Set task:
Copy the listing from the line containing "This screenshot has width=926, height=450." through its end, requests included, and scale every answer coordinate by 2.1, rounding to whole numbers with halves rounded up. Give only that stretch and leave out the pictures.
▽
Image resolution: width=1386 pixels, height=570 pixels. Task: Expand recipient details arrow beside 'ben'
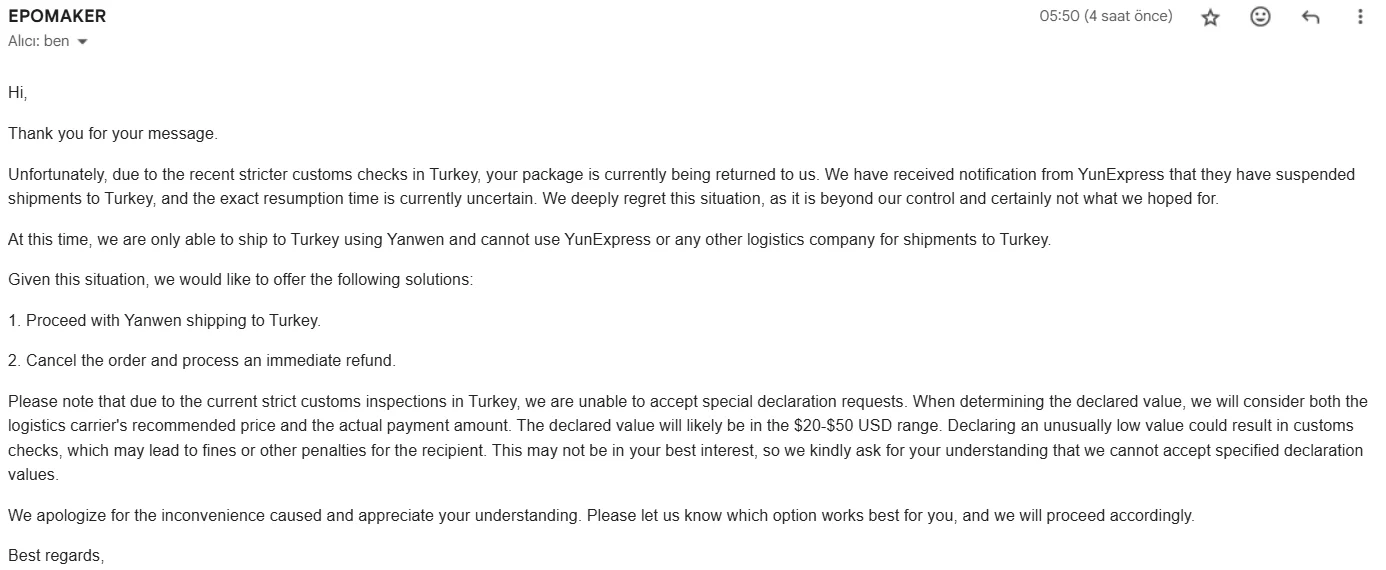coord(82,42)
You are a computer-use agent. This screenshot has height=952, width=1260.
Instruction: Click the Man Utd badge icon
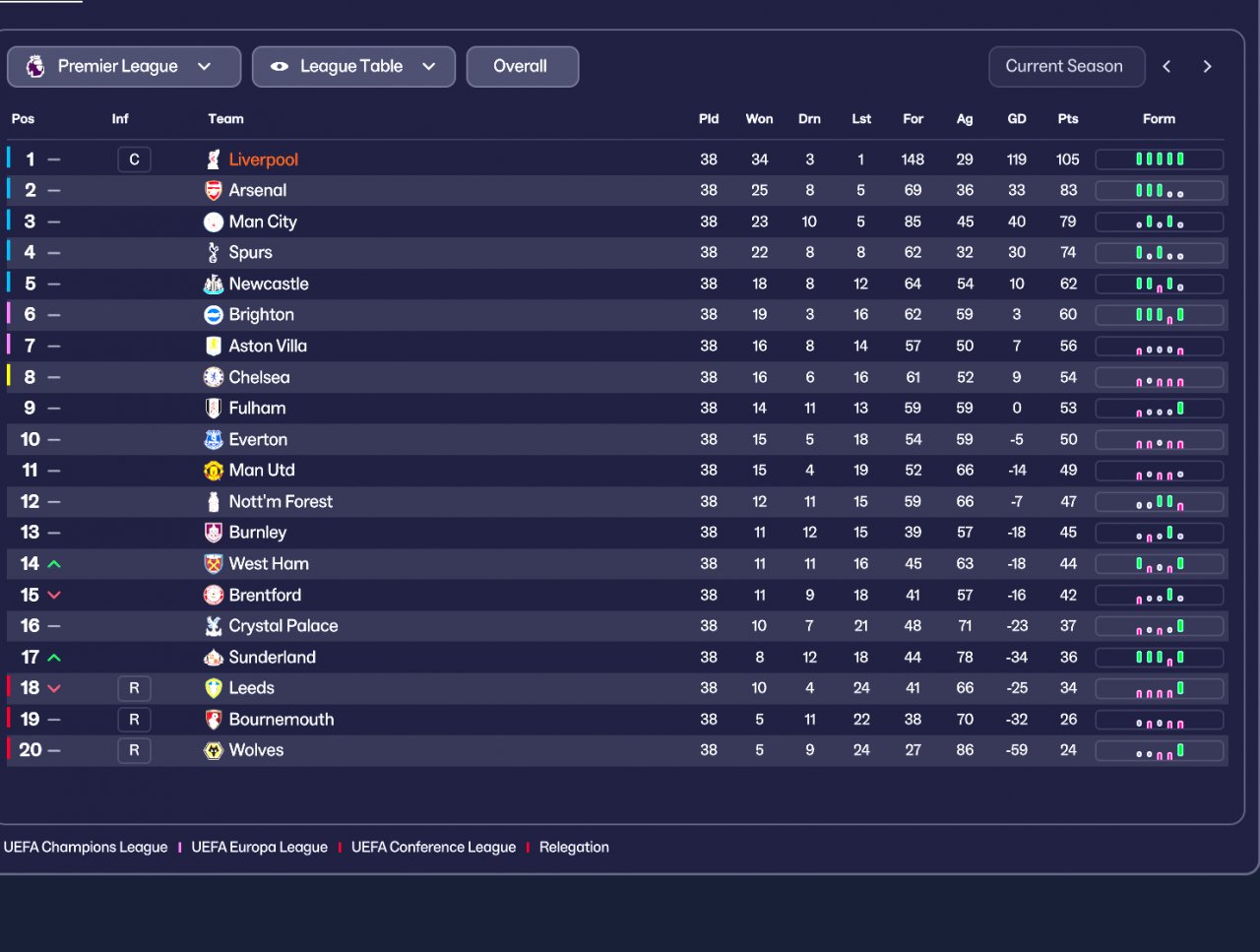pos(213,471)
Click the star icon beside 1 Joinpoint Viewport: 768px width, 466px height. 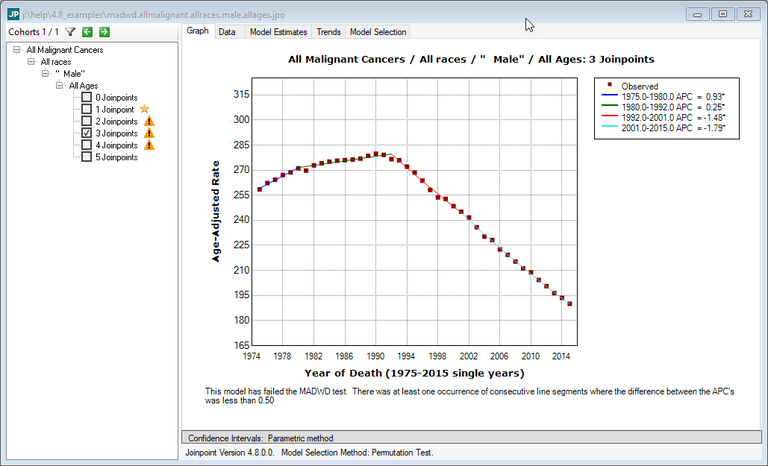pyautogui.click(x=145, y=108)
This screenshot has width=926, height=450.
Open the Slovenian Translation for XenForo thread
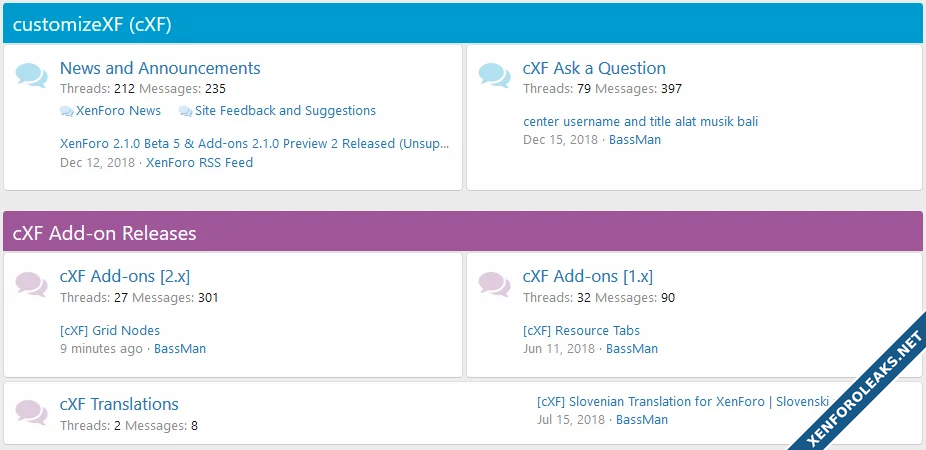(682, 401)
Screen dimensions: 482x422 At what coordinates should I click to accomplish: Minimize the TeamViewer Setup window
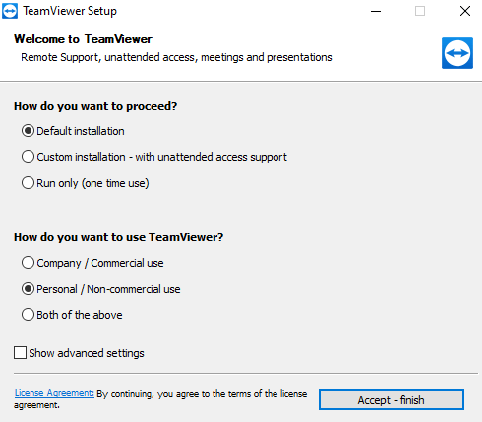[376, 11]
△
Exercise answer:
This screenshot has width=926, height=450.
Open the Slovenian Translation for XenForo thread
(1432, 842)
Screen dimensions: 482x422 At what coordinates should I click to accomplish: Minimize the TeamViewer Setup window
[790, 23]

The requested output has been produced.